However, MPLS brings many other benefits to IP-based networks, they include:

  • Traffic Engineering - the ability to set the path traffic will take through the network, and the ability to set performance characteristics for a class of traffic
  • VPNs - using MPLS, service providers can create IP tunnels throughout their network, without the need for encryption or end-user applications
  • Layer 2 Transport - New standards being defined by the IETF's PWE3 and PPVPN working groups allow service providers to carry Layer 2 services including Ethernet, Frame Relay and ATM over an IP/MPLS core
  • Elimination of Multiple Layers - Typically most carrier networks employ an overlay model where SONET/SDH is deployed at Layer 1, ATM is used at Layer 2 and IP is used at Layer 3.  Using MPLS, carriers can migrate many of the functions of the SONET/SDH and ATM control plane to Layer 3, thereby simplifying network management and network complexity.  Eventually, carrier networks may be able to migrate away from SONET/SDH and ATM all-together, which means elimination of ATM's inherent "cell-tax" in carrying IP traffic.

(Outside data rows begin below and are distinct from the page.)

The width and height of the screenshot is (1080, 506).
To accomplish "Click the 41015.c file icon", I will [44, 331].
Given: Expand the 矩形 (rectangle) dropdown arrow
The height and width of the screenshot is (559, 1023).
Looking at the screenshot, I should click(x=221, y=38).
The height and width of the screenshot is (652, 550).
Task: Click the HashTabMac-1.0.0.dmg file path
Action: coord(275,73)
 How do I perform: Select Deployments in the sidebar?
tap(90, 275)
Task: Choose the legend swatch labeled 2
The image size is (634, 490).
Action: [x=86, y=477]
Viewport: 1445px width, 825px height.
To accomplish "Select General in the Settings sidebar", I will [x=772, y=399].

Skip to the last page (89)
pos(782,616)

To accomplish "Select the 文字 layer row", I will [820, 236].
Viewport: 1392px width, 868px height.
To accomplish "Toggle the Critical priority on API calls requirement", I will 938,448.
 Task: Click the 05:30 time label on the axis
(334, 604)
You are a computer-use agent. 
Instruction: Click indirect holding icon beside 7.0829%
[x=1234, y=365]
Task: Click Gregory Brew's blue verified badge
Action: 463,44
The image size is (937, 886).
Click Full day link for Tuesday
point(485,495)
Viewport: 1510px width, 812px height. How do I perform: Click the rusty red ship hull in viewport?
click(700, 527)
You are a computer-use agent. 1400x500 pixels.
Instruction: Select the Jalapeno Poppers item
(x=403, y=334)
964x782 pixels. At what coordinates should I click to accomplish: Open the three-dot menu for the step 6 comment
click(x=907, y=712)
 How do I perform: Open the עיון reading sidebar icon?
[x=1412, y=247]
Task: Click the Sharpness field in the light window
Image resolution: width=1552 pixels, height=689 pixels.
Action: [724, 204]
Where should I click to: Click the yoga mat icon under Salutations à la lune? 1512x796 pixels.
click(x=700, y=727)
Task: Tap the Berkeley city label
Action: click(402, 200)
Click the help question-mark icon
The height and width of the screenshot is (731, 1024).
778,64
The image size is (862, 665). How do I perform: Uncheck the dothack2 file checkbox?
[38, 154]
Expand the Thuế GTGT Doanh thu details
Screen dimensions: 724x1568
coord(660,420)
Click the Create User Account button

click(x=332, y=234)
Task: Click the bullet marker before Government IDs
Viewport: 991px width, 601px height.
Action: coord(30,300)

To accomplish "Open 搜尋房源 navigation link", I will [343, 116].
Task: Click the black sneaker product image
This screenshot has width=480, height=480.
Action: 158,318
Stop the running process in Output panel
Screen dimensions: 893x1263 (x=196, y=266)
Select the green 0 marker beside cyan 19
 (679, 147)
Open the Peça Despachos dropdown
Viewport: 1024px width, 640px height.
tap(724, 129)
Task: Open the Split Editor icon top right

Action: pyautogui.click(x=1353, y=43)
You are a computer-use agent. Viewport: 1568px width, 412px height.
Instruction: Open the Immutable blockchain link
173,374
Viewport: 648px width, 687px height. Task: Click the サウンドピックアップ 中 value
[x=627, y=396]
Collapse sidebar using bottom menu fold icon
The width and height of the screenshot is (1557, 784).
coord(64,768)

d. What is the status of the MPLS standard?
Most MPLS standards are currently in the "Internet Draft" phase, though several have now moved into the RFC-STD phase.  See "MPLS Standards" for a complete listing of current ID's and RFC's.   For more information on the current status of various Internet Drafts, see the IETF's MPLS Working Group home page at http://www.ietf.org/html.charters/mpls-charter.html

There's no such thing as a single MPLS "standard".  Instead there a set of RFCs and IDs that together allow the building of an MPLS system.  For example, a typical IP router spec. sheet will list about 20 RFCs to which this router will comply.  If you go to the IETF web site (http://www.ietf.org), then click on "I-D Keyword Search", enter "MPLS" as your search term, and crank up the number of items to be returned, (or visit http://www.mplsrc.com/standards.shtml) you'll find over 100 drafts currently stored.  These drafts have a lifetime of 6 months.

Some of these drafts have been adopted by the IETF WG for MPLS.  The filename for these drafts is prefixed by "draft-ietf-". Some of these drafts are now on the IETF Standards Track.  This is indicated in the first few lines of the document with the term "Category: Standards Track".  You can read up on this process in RFC 2600.